Per lanciarsi in grandi imprese bisogna prima levare gli inciampi banali del vivere. Pensiamoci. Tutta la prosopopea del potere con i suoi lockdown, Recovery-plan, Next Generation plan Eu (Eu da pronunciare «iù») è stato ed è il modo di vomitarci addosso silicone liquefatto per impedirci di sollevare il piede da terra magari per tirare un calcio, ma anche solo per fare un passo senza palla di piombo al piede. Benedetto allora il rinnegamento dell'inglese come lingua ufficiale della nostra fregatura mattutina. La pandemia attraverso un virus cinese ha rafforzato la dittatura dell'inglese.

Cancellare un po' di inglese, tra l'altro gergale e maccheronico, dunque inutile, ha un senso meta-linguistico, e perciò esistenziale. Cominceremo a uscire dalla tirannide del Corona soltanto ribellandoci alla colonizzazione delle teste che si attua attraverso le parole-trappola di cui è infarcita la comunicazione pubblica. Il Covid ci è arrivato addosso e ci ha soffocato con una gragnuola di parole straniere. Le abbiamo subite quasi fossero l'inevitabile conseguenza di un'epidemia globale. A dire il vero abbiamo sempre avuto il sospetto che fosse un modo per impedirci qualsiasi protesta in italiano o meglio ancora in dialetto. Diciamolo, le uniche parole coraggiose e splendide sono quelle maturate nel posto più tremendo per sofferenza e lutti: Bergamo e le sue valli.

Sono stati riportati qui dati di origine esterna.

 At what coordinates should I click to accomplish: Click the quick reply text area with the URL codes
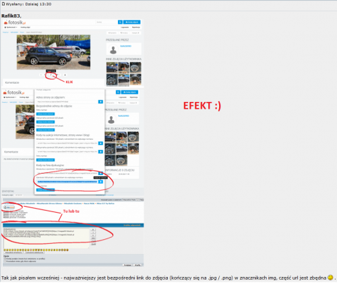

Il motto della rinascita, che a dirlo fa fremere, non è stato il flaccido e porta sfiga «andrà tutto bene», ma - come ha scritto Giulio Dellavite nel suo splendido Ribellarsi (Mondadori) - «In questo epicentro del contagio e vetta della triste piramide delle vittime, qualcosa è stato più invasivo del virus: #molamia, che in dialetto significa "Bergamo non mollare!". Quel mola però non è solo verbo all'imperativo esortativo, ma può essere anche un aggettivo: mia mola, non è molle. Quindi, mai mollare e mai molle».

 

 

 

 

L'inglese è stato il tallone del virus sulla nostra gola infelice. Luigi Di Maio, simbolo vivente della nostra schiavitù, anticipò l'impestamento (lo so che non c'è sul vocabolario ma sempre meglio di lockdown) già il 16 febbraio dell'anno scorso, all'affacciarsi del Covid-19 nelle nostre miserabili esistenze: «Ogni Stato membro sta adottando delle misure rispetto alla vicenda e all'emergenza del coronavairus». V-a-i-r-u-s. Non c'era stata ancora una vittima umana, ma fu chiaro che l'italiano era già stato ucciso. Virus vuol dire veleno, ed è parola latina.

Perché pronunciarlo all'inglese? In un primo momento abbiamo creduto fosse per ragioni di geopolitica: cioè gettare la colpa della pandemia verso gli Usa, eclissandone l'origine cinese, essendo note le simpatie dei grillini per i mandarini. Poi ci siamo resi conto, che più che la malizia poté l'ignoranza. Quando non si sa l'italiano, si indossa la maschera anglosassone. Bisogna dare atto a Beppe Grillo di aver afferrato il concetto. Lo scorso 5 marzo ha proposto nel suo blog una revisione radicale del linguaggio politico, con una paginata dedicata a «Modeste proposte per la comunicazione».

Per un attimo, vista la voga di Webinar e Metoo e Metup in casa grillina, ho temuto l'abrogazione del popolare Vaffa per sostituirlo con l'anglosassone fuck you. Invece no. Trascrivo con ammirazione: «Italiano, non "Inglese": "Patto Verde della Unione Europea" invece di European Green Deal. "Piano di ripresa dell'Unione Europea" invece di Recovery Plan. "Prossima generazione Europa" al posto di Next Generation EU. Mission, election day, navigator, green, green deal, recovery, location, asset, etc.». Modesta proposta a Draghi: licenzi funzionari e burocrati, declassi ministri e sottosegretari che inciampino nell'anglitaliano. Almeno nel centenario di Dante, inferno per chi inquina la lingua in pubblico. Indìca anche la «Giornata nazionale del congiuntivo», ma forse non siamo ancora maturi per questa svolta.